Alcohol doesn’t improve matters, quite the opposite. All it does is unleash an inner, deep belief that I am a brilliant disco dancer. Enter a new Spud dance in to the equation which is ‘the lurch, with pointing, AND SINGING ALONG LOUDLY’ even though I never know the words. Oh no…I’m blushing now as I remember Discos of Yore and my shambolic performances.

Alas said discos were not in some village hall in my youth. Oh no, I’m talking about work functions and many, many of them. I’m surprised I’m still in employment actually.

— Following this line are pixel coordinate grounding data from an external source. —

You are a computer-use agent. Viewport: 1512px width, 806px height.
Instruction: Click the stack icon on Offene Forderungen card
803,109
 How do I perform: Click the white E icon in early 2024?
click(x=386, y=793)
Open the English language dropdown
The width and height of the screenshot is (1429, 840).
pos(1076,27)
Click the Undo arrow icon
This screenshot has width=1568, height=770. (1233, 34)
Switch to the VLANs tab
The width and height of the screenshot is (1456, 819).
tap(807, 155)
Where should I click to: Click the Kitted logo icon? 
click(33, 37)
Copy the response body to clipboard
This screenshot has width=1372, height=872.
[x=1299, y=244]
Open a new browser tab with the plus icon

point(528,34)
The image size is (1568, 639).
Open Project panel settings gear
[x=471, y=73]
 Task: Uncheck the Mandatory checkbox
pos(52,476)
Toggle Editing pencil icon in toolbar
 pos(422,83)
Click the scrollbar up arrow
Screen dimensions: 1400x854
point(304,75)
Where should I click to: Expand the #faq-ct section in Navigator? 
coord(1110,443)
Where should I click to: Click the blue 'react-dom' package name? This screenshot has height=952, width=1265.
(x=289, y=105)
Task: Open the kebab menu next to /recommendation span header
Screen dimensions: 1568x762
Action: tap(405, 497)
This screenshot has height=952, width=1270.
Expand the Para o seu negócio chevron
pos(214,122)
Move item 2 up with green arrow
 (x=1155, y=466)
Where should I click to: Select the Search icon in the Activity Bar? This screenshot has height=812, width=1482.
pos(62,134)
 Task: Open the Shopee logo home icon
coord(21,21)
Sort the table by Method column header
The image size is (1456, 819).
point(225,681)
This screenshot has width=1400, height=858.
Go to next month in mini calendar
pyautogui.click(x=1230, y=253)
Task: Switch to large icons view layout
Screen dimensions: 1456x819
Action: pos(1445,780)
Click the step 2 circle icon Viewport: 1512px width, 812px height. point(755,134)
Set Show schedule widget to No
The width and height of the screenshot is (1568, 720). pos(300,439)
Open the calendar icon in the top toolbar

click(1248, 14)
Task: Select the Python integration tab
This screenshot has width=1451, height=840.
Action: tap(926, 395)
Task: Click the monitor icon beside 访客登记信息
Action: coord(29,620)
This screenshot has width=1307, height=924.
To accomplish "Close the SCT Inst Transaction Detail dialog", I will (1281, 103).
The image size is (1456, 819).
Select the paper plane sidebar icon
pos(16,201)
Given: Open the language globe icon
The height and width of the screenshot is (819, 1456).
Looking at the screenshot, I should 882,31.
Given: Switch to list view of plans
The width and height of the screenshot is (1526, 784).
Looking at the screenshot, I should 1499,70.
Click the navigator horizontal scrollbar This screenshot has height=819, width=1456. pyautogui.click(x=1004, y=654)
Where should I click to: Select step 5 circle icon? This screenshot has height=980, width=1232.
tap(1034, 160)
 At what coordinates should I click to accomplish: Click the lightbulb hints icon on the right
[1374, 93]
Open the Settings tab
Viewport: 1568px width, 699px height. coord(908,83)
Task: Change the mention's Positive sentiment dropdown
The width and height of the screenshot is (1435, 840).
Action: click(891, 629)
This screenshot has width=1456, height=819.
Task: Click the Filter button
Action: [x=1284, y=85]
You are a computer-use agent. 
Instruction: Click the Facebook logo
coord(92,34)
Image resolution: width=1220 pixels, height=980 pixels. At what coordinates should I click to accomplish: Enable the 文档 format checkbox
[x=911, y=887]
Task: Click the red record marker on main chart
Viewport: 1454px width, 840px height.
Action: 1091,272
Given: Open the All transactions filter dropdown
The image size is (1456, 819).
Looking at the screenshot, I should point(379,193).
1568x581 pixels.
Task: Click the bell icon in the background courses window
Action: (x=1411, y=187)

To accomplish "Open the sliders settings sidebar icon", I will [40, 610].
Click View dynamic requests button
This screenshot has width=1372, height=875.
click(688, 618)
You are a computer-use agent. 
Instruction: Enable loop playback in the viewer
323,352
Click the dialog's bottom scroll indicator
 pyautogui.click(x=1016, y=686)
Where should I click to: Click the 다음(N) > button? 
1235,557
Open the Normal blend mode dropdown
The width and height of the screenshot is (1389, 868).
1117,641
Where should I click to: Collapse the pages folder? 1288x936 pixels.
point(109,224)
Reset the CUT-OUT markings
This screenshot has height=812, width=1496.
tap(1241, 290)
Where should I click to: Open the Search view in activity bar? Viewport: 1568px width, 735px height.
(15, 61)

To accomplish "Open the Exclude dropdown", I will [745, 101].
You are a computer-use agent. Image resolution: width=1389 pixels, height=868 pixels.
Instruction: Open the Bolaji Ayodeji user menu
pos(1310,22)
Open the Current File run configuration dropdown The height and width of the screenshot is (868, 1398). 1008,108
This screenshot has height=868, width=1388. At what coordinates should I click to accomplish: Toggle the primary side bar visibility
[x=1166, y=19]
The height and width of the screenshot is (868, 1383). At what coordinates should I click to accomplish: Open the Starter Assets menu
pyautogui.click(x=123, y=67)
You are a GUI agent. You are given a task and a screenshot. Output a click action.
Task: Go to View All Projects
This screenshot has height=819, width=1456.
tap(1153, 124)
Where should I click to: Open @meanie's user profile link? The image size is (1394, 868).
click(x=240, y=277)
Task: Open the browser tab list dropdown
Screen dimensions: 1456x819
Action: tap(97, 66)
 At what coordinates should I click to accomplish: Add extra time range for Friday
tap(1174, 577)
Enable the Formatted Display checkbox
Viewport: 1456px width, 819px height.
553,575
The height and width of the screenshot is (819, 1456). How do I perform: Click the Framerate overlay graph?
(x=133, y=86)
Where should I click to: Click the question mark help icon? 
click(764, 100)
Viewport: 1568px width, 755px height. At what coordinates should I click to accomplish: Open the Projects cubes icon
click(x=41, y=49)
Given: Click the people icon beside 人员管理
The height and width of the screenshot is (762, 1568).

There may even have been an episode of AIR GUITAR, complete with something tied around my head, on a balcony in the ballroom of the Waldorf hotel, with an audience of all 700 partners of the law firm I worked for at the time. Shudder.

MrSpud is pretty ‘special’ on the dancing front too. He compliments my ‘lurching with pointing’ attempts with a kind of ‘hobbit’ dancing. He likes to dance alone, and can generally be found wheeling around the corners of the dance floor, slightly hunched over like someone’s just punched him in the stomach complete with low moaning (I think that’s him singing though). Kind of like a hunch-backed, dwarf sized Morrissey.

Imagine our shared joy when it dawned on us that we were going to have to perform for our wedding guests during the torturous ‘first dance’. What to do? The hobbit with wheeling? The lurch with pointing? Bit of air guitar? Ah, a story for another day.